Auszug:
Generalstreiks, Massendemonstrationen, Besetzungen und Betriebsenteignungen. Was jahrzehntelang kaum Thema in Europa war, totgeschwiegen oder verteufelt wurde, bewegt heute international wieder Tausende. In Kämpfen in Betrieben und auf den Straßen krisengeschüttelter Staaten wie Griechenland, Portugal oder Spanien, werden die desaströsen Sparprogramme der Regierungen, die sich zur Rettung des Kapitalismus ver-pflichtet haben, wieder ganz offen in Frage gestellt. Große Bevölkerungsteile wehren sich dort schlagkräftig gegen das Verarmungsdiktat der Troika, des Dreiergespanns aus IWF, EZB und EU-Kommission.
Und selbst die jahrzehntelange oberflächliche Ruhe und vermeintliche Sicherheit in der Bundesrepublik beginnt im umfassenden Raubbau an den Arbeits- und Lebensbedingungen der Lohnabhängigen in Wellen von massenhaftem Unmut und Desillusionierung zu bröckeln. Welche langfristigen Auswirkungen sich daraus für die heutige Gesellschaft ergeben, ist letztendlich noch nicht entschieden. Fest steht: Die heutige Gesellschaftsordnung ist nicht in Stein gemeißelt!

Einträge:
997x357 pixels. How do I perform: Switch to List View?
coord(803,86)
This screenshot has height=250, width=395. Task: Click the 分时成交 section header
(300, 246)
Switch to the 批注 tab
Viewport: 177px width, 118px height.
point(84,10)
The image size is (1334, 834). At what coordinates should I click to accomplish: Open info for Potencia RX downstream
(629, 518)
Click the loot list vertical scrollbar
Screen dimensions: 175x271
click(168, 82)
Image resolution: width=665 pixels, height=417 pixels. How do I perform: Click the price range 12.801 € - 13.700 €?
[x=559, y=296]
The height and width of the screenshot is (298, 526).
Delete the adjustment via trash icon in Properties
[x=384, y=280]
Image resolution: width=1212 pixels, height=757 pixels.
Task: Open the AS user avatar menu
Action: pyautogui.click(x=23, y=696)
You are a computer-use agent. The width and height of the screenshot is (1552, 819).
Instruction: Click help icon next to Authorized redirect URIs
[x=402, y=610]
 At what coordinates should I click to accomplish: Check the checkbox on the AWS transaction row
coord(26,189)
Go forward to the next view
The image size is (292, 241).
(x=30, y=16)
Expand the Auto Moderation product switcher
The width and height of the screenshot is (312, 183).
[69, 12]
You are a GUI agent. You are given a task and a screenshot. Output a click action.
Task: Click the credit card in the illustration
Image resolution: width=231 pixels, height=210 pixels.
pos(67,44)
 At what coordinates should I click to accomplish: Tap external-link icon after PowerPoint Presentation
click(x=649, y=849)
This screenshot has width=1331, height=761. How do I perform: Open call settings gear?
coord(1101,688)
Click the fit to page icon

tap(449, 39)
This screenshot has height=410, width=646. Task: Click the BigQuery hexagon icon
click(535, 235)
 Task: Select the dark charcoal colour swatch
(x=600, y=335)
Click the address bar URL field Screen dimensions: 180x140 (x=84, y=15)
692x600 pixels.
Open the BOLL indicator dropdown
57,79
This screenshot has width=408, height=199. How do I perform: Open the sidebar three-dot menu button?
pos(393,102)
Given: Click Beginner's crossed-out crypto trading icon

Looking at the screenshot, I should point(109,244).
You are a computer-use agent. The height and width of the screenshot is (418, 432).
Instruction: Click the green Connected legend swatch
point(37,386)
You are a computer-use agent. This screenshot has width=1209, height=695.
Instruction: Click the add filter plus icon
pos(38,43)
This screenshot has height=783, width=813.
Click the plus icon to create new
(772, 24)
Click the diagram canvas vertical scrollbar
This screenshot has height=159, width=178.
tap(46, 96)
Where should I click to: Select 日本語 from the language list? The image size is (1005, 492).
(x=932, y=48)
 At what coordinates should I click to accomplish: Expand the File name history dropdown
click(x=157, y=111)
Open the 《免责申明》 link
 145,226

Folgendes erledigen:
**a)** Gib bitte aus den Einträgen den Abschnitt von der Zeile mit „This screenshot has width=408, height=199.“ bis einschließlich der Zeile mit „Looking at the“ unverändert wieder.
**b)** Schreib den Auszug über die Proteste gegen die Sparprogramme in Europa nach seinem letzten Satz weiter.

Lösungen der Aufgaben:
**a)**
This screenshot has width=408, height=199. How do I perform: Open the sidebar three-dot menu button?
pos(393,102)
Given: Click Beginner's crossed-out crypto trading icon

Looking at the screenshot, I should point(109,244).

**b)**
Was heute in vielfältigen Formen wieder die Bühne der Geschichte betritt, bildet die eigentliche Grundlage aller gesellschaftlichen Entwicklungen. In den Kämpfen um die Lebens- und Arbeitsbedingungen, um die Verteilung des gesellschaftlichen Reichtums, entwickelt sich das wichtigste soziale Kräfteverhältnis: Der Gegensatz zwischen den Interessen der Masse der lohnabhängigen Bevölkerung und den Verwertungsinteressen der kapitalistischen besitzenden Klasse. Ob nun die blutigen Kämpfe für eine Arbeitszeitbegrenzung auf 8 Stunden am Tag vor über 120 Jahren, oder die aktuellen Kämpfe gegen die Abwälzung der Krisenlasten auf die Lohnabhängigen in Europa: Wohin die Gesellschaft sich entwickelt und ob dabei die Interessen der Bevölkerungsmehrheit, oder das Profitstreben einer Minderheit im Mittelpunkt stehen, hängt von den Auseinandersetzungen der sich gegenüberstehenden Klassen ab.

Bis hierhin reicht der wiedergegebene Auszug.